START SOURCE INFORMATION
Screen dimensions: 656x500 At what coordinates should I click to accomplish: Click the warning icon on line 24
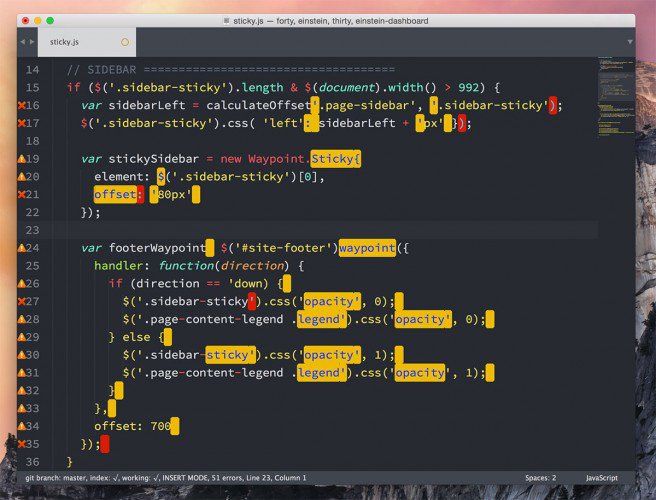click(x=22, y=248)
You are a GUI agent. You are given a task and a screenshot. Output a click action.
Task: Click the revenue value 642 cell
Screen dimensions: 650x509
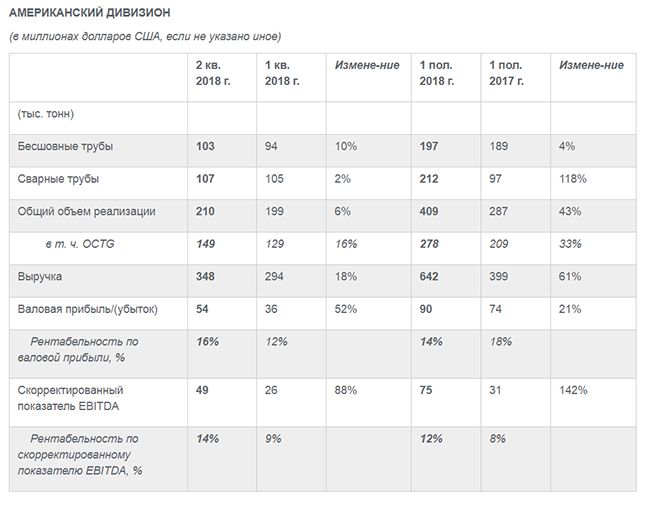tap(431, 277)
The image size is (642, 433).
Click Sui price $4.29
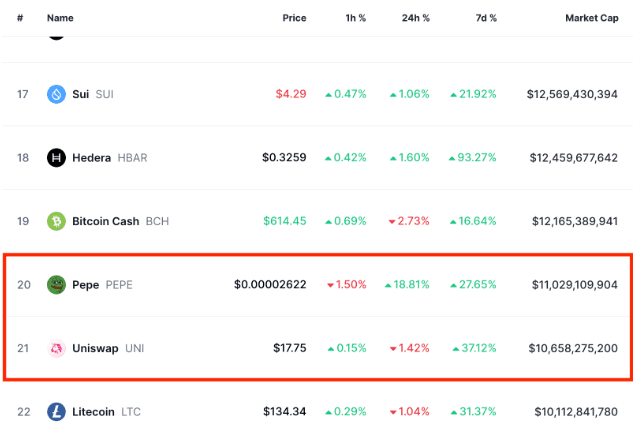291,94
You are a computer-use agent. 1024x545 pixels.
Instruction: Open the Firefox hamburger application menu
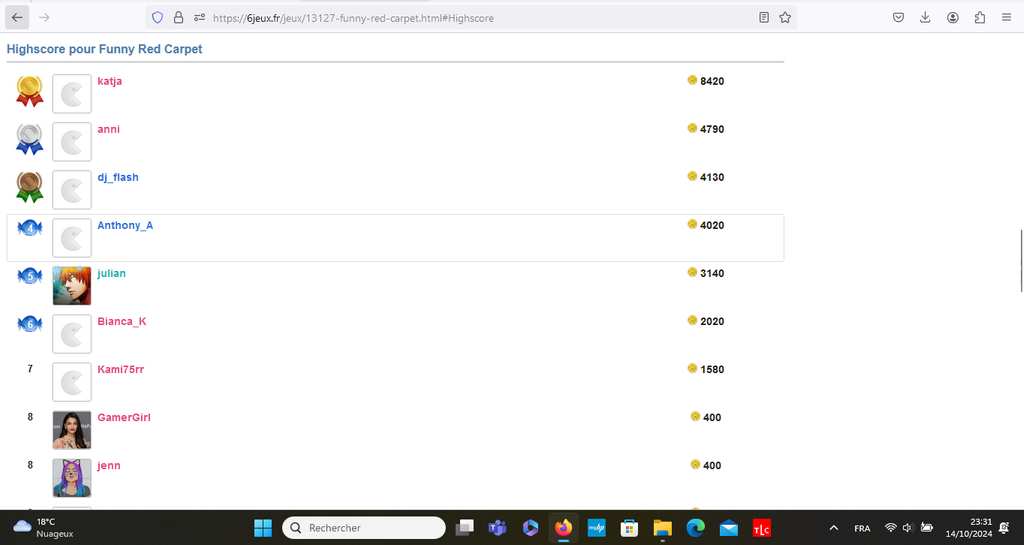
END SOURCE INFORMATION
## TASK BRIEF
Scan the entries above and show each line that contains the word "agent".

## PROBLEM SOLUTION
You are a GUI agent. You are given a task and a screenshot. Output a click action.
You are a computer-use agent. 1024x545 pixels.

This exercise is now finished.